Inoltre, possiamo distinguere tra VMP e VM (linea continua vs. linea tratteggiata). Quando i carichi sono elevati, le velocità sono abbastanza simili; tuttavia, con carichi più leggeri emergono maggiori differenze tra VMP e VM. Questa osservazione supporta la discussione affrontata precedentemente riguardo alla fase propulsiva con carichi differenti.

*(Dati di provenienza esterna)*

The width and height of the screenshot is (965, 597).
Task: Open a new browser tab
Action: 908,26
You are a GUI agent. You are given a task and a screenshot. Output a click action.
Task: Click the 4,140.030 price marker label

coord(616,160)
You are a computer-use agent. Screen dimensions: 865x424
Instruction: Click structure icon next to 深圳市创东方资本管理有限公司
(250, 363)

È importante notare che la figura evidenzia come i cambiamenti di prestazione pre e post allenamento siano più marcati quando si confronta la VMP rispetto alla VM. Inoltre, se osserviamo il carico di 70 kg, vediamo che nel pre-test le differenze tra VMP e VM erano minime, mentre nel post-test questa differenza aumenta. Ciò accade perché, nel pre-test, il carico non era abbastanza basso da consentire un movimento ad alta velocità e una fase di frenata più lunga. Al contrario, nel post-test, l’atleta è migliorato e il carico assoluto di 70 kg rappresenta un’intensità relativa inferiore, permettendo una maggiore velocità di movimento e la presenza di una fase di frenata.

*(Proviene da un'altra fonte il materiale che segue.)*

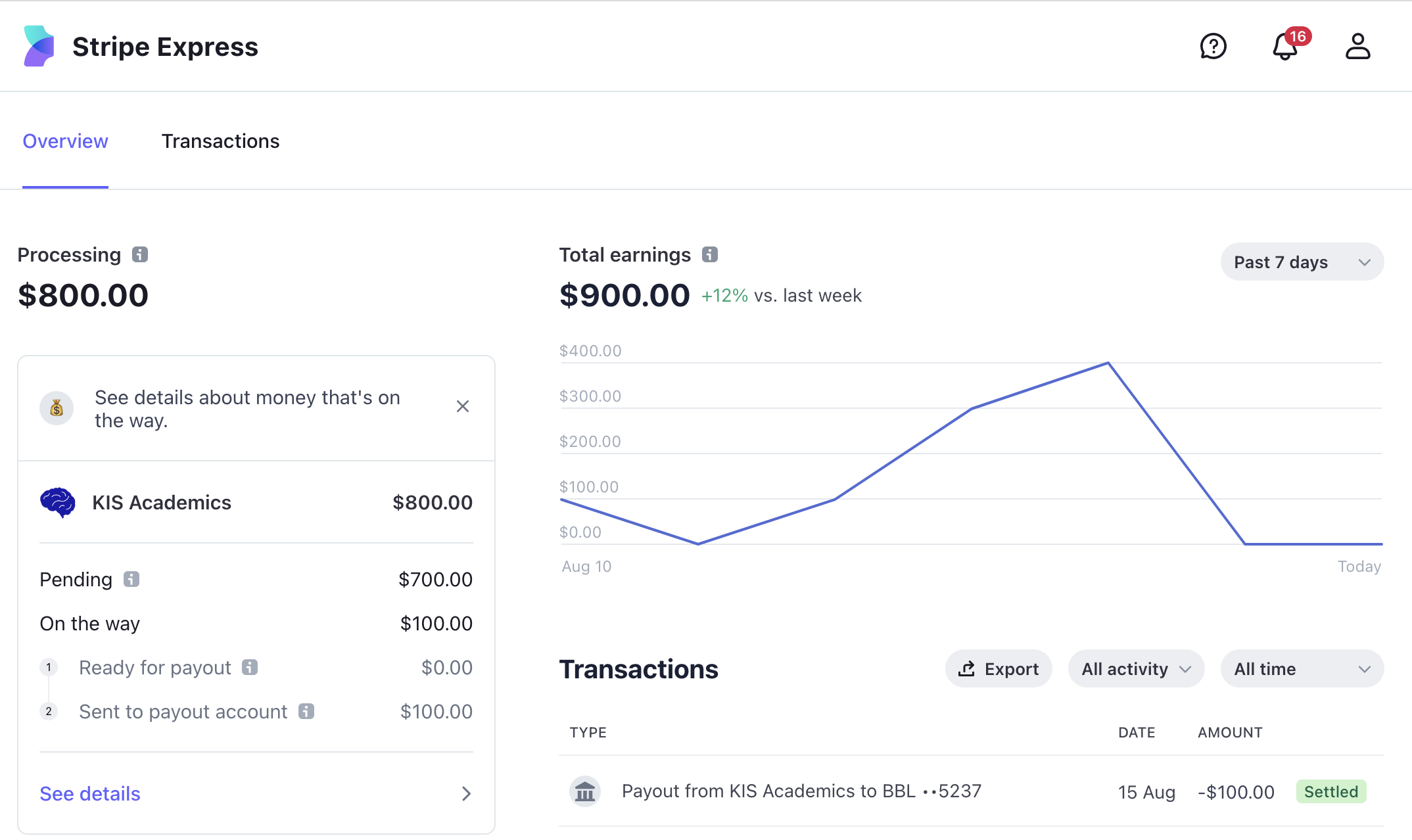Image resolution: width=1412 pixels, height=840 pixels.
Task: Click the bank icon on payout row
Action: click(x=584, y=791)
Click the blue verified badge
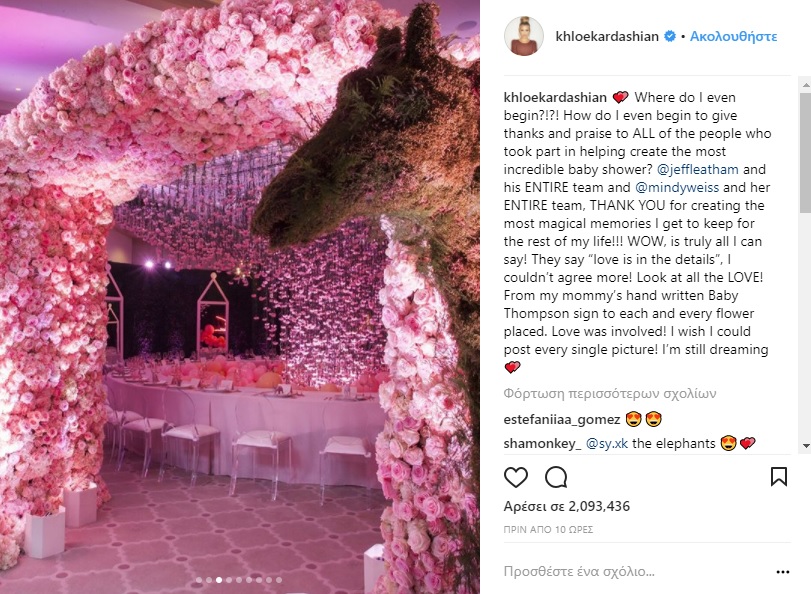 pyautogui.click(x=670, y=36)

In sintesi, l’uso della VM fornisce una minore sensibilità rispetto alla VMP nel rilevare i cambiamenti di prestazione. Pertanto, se voglio comprendere davvero i miglioramenti del mio atleta, soprattutto con carichi leggeri, devo optare per la misurazione della VMP. Al contrario, la VM rimane un’opzione valida quando si osservano cambiamenti con carichi più alti (dove non esiste fase di frenata) o quando non si dispone di un dispositivo per misurare la VMP.